Collected data:
%%

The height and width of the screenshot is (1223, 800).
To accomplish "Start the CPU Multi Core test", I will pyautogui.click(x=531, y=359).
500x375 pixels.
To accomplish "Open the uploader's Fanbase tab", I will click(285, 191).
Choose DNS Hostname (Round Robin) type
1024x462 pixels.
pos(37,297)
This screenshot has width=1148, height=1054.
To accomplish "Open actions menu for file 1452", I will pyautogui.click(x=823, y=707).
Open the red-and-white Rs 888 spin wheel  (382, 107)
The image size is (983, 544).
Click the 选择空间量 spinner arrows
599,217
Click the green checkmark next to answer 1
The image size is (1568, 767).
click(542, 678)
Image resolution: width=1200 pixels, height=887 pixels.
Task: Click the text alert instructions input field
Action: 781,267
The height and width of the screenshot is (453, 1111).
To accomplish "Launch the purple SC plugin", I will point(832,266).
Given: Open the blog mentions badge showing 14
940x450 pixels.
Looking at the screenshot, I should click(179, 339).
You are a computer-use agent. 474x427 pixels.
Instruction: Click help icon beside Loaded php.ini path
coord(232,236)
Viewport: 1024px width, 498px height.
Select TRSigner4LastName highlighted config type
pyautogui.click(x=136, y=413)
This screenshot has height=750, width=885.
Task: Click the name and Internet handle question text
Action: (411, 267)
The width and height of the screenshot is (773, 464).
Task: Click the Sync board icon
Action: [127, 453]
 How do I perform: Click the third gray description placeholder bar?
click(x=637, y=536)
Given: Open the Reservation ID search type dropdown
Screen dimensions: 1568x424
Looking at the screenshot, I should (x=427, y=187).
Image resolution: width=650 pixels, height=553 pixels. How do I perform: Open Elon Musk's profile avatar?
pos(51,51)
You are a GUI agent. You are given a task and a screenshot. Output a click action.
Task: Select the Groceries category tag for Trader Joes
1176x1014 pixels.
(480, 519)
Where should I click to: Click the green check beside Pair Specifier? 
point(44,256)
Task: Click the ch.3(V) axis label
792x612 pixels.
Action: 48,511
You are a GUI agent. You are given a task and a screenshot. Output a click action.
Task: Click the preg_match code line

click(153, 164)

%%

→ Directions for this task
Would you return the full set of entries, unchanged in every detail?

→ Result below
The height and width of the screenshot is (1223, 800).
To accomplish "Start the CPU Multi Core test", I will pyautogui.click(x=531, y=359).
500x375 pixels.
To accomplish "Open the uploader's Fanbase tab", I will click(285, 191).
Choose DNS Hostname (Round Robin) type
1024x462 pixels.
pos(37,297)
This screenshot has width=1148, height=1054.
To accomplish "Open actions menu for file 1452", I will pyautogui.click(x=823, y=707).
Open the red-and-white Rs 888 spin wheel  (382, 107)
The image size is (983, 544).
Click the 选择空间量 spinner arrows
599,217
Click the green checkmark next to answer 1
The image size is (1568, 767).
click(542, 678)
Image resolution: width=1200 pixels, height=887 pixels.
Task: Click the text alert instructions input field
Action: 781,267
The height and width of the screenshot is (453, 1111).
To accomplish "Launch the purple SC plugin", I will point(832,266).
Given: Open the blog mentions badge showing 14
940x450 pixels.
Looking at the screenshot, I should click(179, 339).
You are a computer-use agent. 474x427 pixels.
Instruction: Click help icon beside Loaded php.ini path
coord(232,236)
Viewport: 1024px width, 498px height.
Select TRSigner4LastName highlighted config type
pyautogui.click(x=136, y=413)
This screenshot has height=750, width=885.
Task: Click the name and Internet handle question text
Action: (411, 267)
The width and height of the screenshot is (773, 464).
Task: Click the Sync board icon
Action: [127, 453]
 How do I perform: Click the third gray description placeholder bar?
click(x=637, y=536)
Given: Open the Reservation ID search type dropdown
Screen dimensions: 1568x424
Looking at the screenshot, I should (x=427, y=187).
Image resolution: width=650 pixels, height=553 pixels. How do I perform: Open Elon Musk's profile avatar?
pos(51,51)
You are a GUI agent. You are given a task and a screenshot. Output a click action.
Task: Select the Groceries category tag for Trader Joes
1176x1014 pixels.
(480, 519)
Where should I click to: Click the green check beside Pair Specifier? 
point(44,256)
Task: Click the ch.3(V) axis label
792x612 pixels.
Action: 48,511
You are a GUI agent. You are given a task and a screenshot. Output a click action.
Task: Click the preg_match code line

click(153, 164)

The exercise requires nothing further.